Problem requirements
For this exercise, print all of the data exactly as given.

=== Begin Enclosure ===

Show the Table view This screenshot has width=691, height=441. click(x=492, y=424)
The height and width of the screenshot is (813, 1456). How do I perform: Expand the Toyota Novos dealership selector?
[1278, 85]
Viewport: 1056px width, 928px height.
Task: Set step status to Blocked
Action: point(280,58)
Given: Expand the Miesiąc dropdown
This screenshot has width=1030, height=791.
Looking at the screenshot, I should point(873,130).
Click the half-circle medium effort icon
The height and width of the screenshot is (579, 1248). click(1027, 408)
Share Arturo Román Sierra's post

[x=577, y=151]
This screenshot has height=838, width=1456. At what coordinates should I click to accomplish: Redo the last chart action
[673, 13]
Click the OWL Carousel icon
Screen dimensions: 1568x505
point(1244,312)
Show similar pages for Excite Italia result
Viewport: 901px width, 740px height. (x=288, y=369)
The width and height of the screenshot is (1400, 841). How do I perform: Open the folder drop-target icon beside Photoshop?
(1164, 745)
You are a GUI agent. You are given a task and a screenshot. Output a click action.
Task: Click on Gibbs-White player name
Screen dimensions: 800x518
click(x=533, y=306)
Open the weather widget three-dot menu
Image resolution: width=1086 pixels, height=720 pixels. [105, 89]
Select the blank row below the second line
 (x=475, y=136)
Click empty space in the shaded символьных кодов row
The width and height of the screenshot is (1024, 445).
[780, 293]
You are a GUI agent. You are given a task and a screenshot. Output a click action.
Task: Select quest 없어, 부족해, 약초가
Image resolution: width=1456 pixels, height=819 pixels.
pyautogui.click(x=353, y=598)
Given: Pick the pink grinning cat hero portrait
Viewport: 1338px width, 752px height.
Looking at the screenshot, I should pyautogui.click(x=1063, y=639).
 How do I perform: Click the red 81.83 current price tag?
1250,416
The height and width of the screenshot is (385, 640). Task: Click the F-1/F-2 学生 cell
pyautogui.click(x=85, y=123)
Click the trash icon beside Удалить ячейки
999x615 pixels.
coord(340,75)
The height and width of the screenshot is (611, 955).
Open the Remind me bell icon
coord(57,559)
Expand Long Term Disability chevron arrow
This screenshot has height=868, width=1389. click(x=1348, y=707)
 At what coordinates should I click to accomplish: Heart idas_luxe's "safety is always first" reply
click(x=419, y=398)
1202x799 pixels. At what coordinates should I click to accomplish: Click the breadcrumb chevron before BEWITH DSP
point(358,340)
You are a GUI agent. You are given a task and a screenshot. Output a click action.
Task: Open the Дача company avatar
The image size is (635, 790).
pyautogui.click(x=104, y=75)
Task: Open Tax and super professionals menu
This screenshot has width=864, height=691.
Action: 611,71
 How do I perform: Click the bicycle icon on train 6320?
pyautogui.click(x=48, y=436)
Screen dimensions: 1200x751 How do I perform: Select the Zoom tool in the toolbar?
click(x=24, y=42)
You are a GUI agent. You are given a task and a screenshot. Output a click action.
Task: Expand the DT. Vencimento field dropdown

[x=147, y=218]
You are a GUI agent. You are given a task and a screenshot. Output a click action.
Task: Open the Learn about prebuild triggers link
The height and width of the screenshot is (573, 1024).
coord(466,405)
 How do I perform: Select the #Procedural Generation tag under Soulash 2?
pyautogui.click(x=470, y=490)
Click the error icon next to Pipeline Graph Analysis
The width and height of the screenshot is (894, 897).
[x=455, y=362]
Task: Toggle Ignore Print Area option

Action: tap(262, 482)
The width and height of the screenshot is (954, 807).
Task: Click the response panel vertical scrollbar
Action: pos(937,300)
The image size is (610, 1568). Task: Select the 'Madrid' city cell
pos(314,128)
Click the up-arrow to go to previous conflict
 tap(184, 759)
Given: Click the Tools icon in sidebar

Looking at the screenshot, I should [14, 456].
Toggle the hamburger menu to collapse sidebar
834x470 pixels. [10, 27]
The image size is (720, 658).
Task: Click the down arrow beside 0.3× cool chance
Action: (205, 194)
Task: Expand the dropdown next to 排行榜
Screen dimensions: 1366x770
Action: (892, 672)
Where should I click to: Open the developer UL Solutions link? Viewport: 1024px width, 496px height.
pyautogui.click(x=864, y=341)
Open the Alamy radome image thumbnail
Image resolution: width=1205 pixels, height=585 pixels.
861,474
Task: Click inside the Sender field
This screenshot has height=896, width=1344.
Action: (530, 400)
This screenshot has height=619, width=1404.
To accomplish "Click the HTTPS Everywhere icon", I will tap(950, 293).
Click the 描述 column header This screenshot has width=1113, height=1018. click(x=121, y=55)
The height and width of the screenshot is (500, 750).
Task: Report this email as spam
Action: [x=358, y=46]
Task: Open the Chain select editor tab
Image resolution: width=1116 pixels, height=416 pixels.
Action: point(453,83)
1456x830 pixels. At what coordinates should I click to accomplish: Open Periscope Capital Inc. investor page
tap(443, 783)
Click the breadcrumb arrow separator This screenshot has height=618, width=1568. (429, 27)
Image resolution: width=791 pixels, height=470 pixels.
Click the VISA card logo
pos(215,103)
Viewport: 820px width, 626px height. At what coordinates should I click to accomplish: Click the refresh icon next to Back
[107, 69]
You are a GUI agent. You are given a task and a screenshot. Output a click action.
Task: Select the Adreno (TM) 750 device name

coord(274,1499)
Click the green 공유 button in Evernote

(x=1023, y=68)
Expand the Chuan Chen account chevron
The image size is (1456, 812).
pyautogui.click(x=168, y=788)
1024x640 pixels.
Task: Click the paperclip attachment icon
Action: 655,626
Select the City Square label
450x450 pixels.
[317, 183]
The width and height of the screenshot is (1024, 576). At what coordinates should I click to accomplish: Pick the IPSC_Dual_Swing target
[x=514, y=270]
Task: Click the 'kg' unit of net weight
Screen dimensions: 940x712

=== End Enclosure ===

Task output
Show the Table view This screenshot has width=691, height=441. click(x=492, y=424)
The height and width of the screenshot is (813, 1456). How do I perform: Expand the Toyota Novos dealership selector?
[1278, 85]
Viewport: 1056px width, 928px height.
Task: Set step status to Blocked
Action: point(280,58)
Given: Expand the Miesiąc dropdown
This screenshot has width=1030, height=791.
Looking at the screenshot, I should point(873,130).
Click the half-circle medium effort icon
The height and width of the screenshot is (579, 1248). click(1027, 408)
Share Arturo Román Sierra's post

[x=577, y=151]
This screenshot has height=838, width=1456. At what coordinates should I click to accomplish: Redo the last chart action
[673, 13]
Click the OWL Carousel icon
Screen dimensions: 1568x505
point(1244,312)
Show similar pages for Excite Italia result
Viewport: 901px width, 740px height. (x=288, y=369)
The width and height of the screenshot is (1400, 841). How do I perform: Open the folder drop-target icon beside Photoshop?
(1164, 745)
You are a GUI agent. You are given a task and a screenshot. Output a click action.
Task: Click on Gibbs-White player name
Screen dimensions: 800x518
click(x=533, y=306)
Open the weather widget three-dot menu
Image resolution: width=1086 pixels, height=720 pixels. [105, 89]
Select the blank row below the second line
 (x=475, y=136)
Click empty space in the shaded символьных кодов row
The width and height of the screenshot is (1024, 445).
[780, 293]
You are a GUI agent. You are given a task and a screenshot. Output a click action.
Task: Select quest 없어, 부족해, 약초가
Image resolution: width=1456 pixels, height=819 pixels.
pyautogui.click(x=353, y=598)
Given: Pick the pink grinning cat hero portrait
Viewport: 1338px width, 752px height.
Looking at the screenshot, I should pyautogui.click(x=1063, y=639).
 How do I perform: Click the red 81.83 current price tag?
1250,416
The height and width of the screenshot is (385, 640). Task: Click the F-1/F-2 学生 cell
pyautogui.click(x=85, y=123)
Click the trash icon beside Удалить ячейки
999x615 pixels.
coord(340,75)
The height and width of the screenshot is (611, 955).
Open the Remind me bell icon
coord(57,559)
Expand Long Term Disability chevron arrow
This screenshot has height=868, width=1389. click(x=1348, y=707)
 At what coordinates should I click to accomplish: Heart idas_luxe's "safety is always first" reply
click(x=419, y=398)
1202x799 pixels. At what coordinates should I click to accomplish: Click the breadcrumb chevron before BEWITH DSP
point(358,340)
You are a GUI agent. You are given a task and a screenshot. Output a click action.
Task: Open the Дача company avatar
The image size is (635, 790).
pyautogui.click(x=104, y=75)
Task: Open Tax and super professionals menu
This screenshot has width=864, height=691.
Action: 611,71
 How do I perform: Click the bicycle icon on train 6320?
pyautogui.click(x=48, y=436)
Screen dimensions: 1200x751 How do I perform: Select the Zoom tool in the toolbar?
click(x=24, y=42)
You are a GUI agent. You are given a task and a screenshot. Output a click action.
Task: Expand the DT. Vencimento field dropdown

[x=147, y=218]
You are a GUI agent. You are given a task and a screenshot. Output a click action.
Task: Open the Learn about prebuild triggers link
The height and width of the screenshot is (573, 1024).
coord(466,405)
 How do I perform: Select the #Procedural Generation tag under Soulash 2?
pyautogui.click(x=470, y=490)
Click the error icon next to Pipeline Graph Analysis
The width and height of the screenshot is (894, 897).
[x=455, y=362]
Task: Toggle Ignore Print Area option

Action: tap(262, 482)
The width and height of the screenshot is (954, 807).
Task: Click the response panel vertical scrollbar
Action: pos(937,300)
The image size is (610, 1568). Task: Select the 'Madrid' city cell
pos(314,128)
Click the up-arrow to go to previous conflict
 tap(184, 759)
Given: Click the Tools icon in sidebar

Looking at the screenshot, I should [14, 456].
Toggle the hamburger menu to collapse sidebar
834x470 pixels. [10, 27]
The image size is (720, 658).
Task: Click the down arrow beside 0.3× cool chance
Action: (205, 194)
Task: Expand the dropdown next to 排行榜
Screen dimensions: 1366x770
Action: (892, 672)
Where should I click to: Open the developer UL Solutions link? Viewport: 1024px width, 496px height.
pyautogui.click(x=864, y=341)
Open the Alamy radome image thumbnail
Image resolution: width=1205 pixels, height=585 pixels.
861,474
Task: Click inside the Sender field
This screenshot has height=896, width=1344.
Action: (530, 400)
This screenshot has height=619, width=1404.
To accomplish "Click the HTTPS Everywhere icon", I will tap(950, 293).
Click the 描述 column header This screenshot has width=1113, height=1018. click(x=121, y=55)
The height and width of the screenshot is (500, 750).
Task: Report this email as spam
Action: [x=358, y=46]
Task: Open the Chain select editor tab
Image resolution: width=1116 pixels, height=416 pixels.
Action: point(453,83)
1456x830 pixels. At what coordinates should I click to accomplish: Open Periscope Capital Inc. investor page
tap(443, 783)
Click the breadcrumb arrow separator This screenshot has height=618, width=1568. (429, 27)
Image resolution: width=791 pixels, height=470 pixels.
Click the VISA card logo
pos(215,103)
Viewport: 820px width, 626px height. At what coordinates should I click to accomplish: Click the refresh icon next to Back
[107, 69]
You are a GUI agent. You are given a task and a screenshot. Output a click action.
Task: Select the Adreno (TM) 750 device name

coord(274,1499)
Click the green 공유 button in Evernote

(x=1023, y=68)
Expand the Chuan Chen account chevron
The image size is (1456, 812).
pyautogui.click(x=168, y=788)
1024x640 pixels.
Task: Click the paperclip attachment icon
Action: 655,626
Select the City Square label
450x450 pixels.
[317, 183]
The width and height of the screenshot is (1024, 576). At what coordinates should I click to accomplish: Pick the IPSC_Dual_Swing target
[x=514, y=270]
Task: Click the 'kg' unit of net weight
Screen dimensions: 940x712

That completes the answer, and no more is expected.